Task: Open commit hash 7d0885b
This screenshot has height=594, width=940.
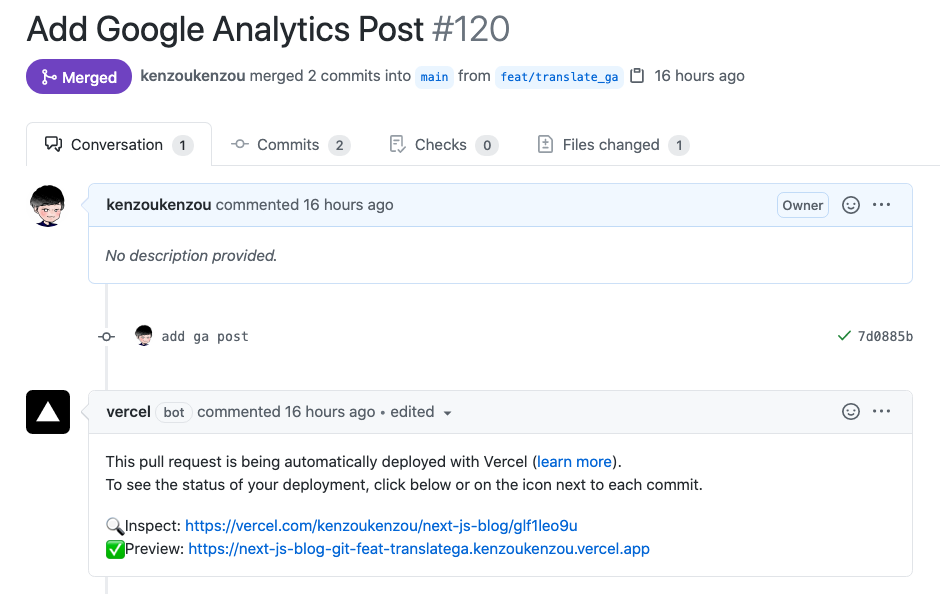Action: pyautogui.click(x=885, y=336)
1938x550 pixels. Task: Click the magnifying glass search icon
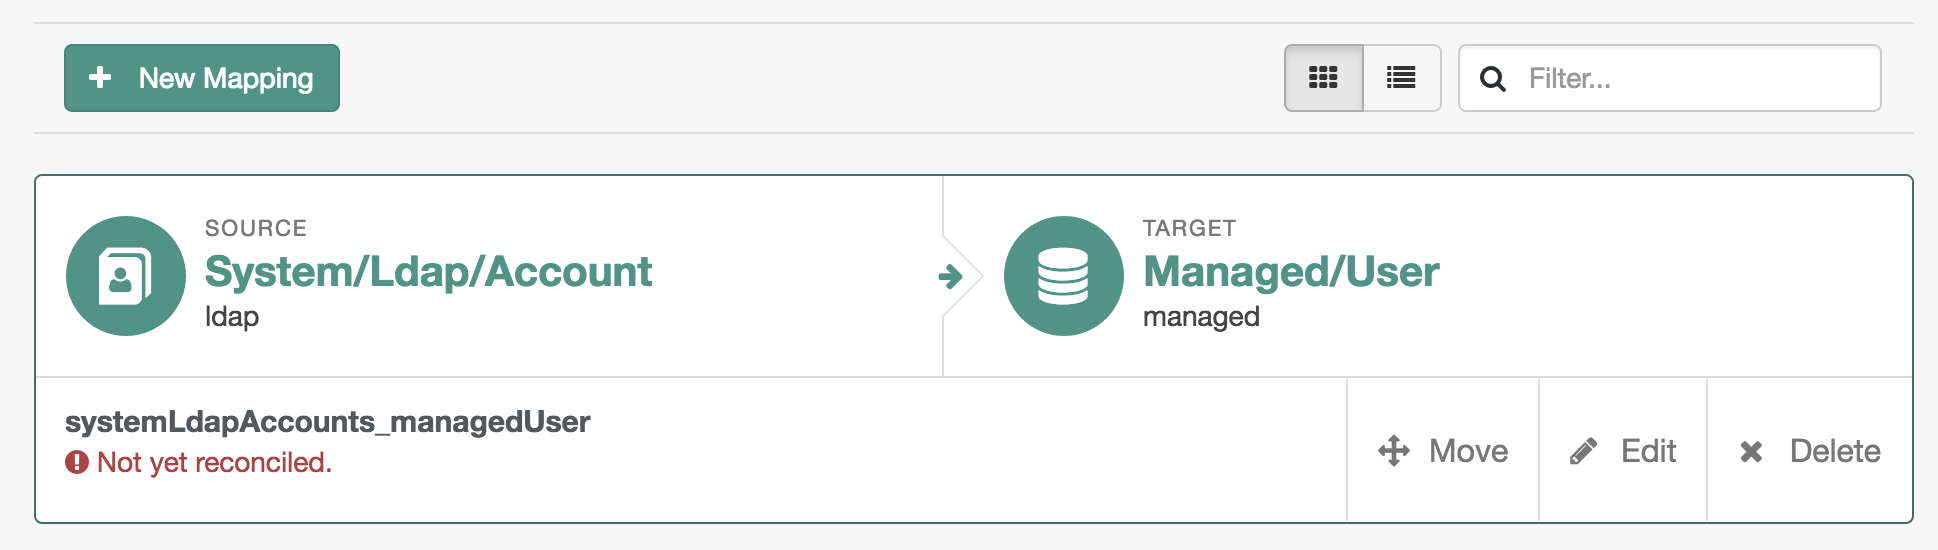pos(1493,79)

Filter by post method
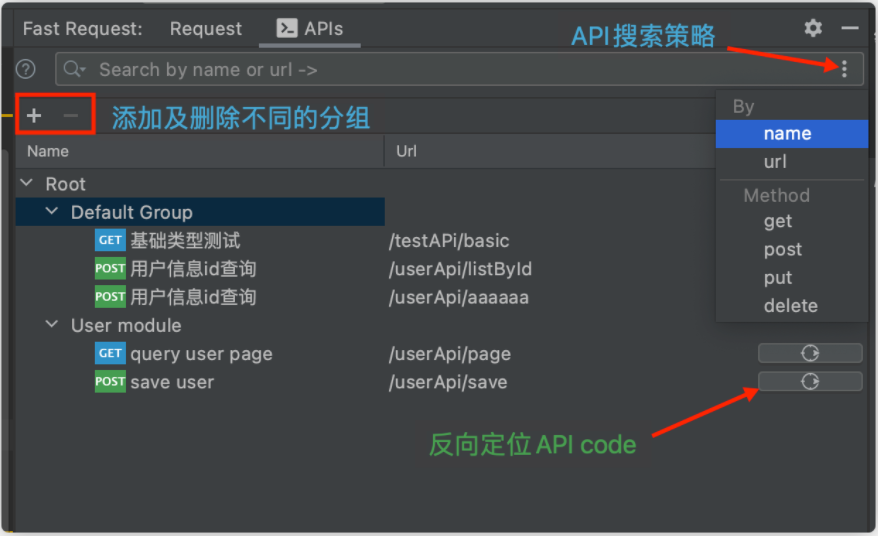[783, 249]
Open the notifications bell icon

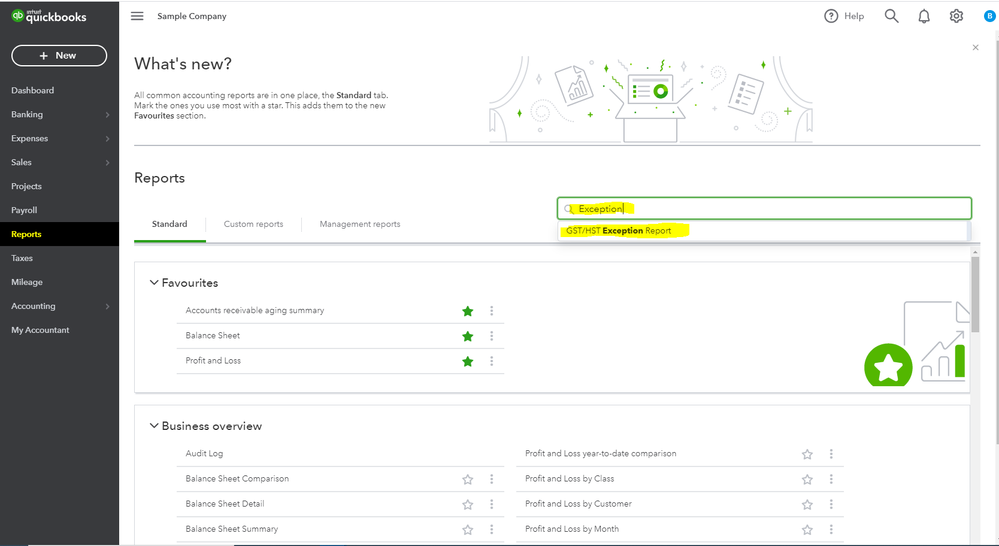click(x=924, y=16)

· · · · ·

● EXERCISE DIRECTIONS: Set down every record word for word and leave out the pictures.

● WRITTEN ANSWER:
Task: Open commit hash 7d0885b
This screenshot has height=594, width=940.
Action: pyautogui.click(x=885, y=336)
1938x550 pixels. Task: Click the magnifying glass search icon
pos(1493,79)

Filter by post method
[783, 249]
Open the notifications bell icon

click(x=924, y=16)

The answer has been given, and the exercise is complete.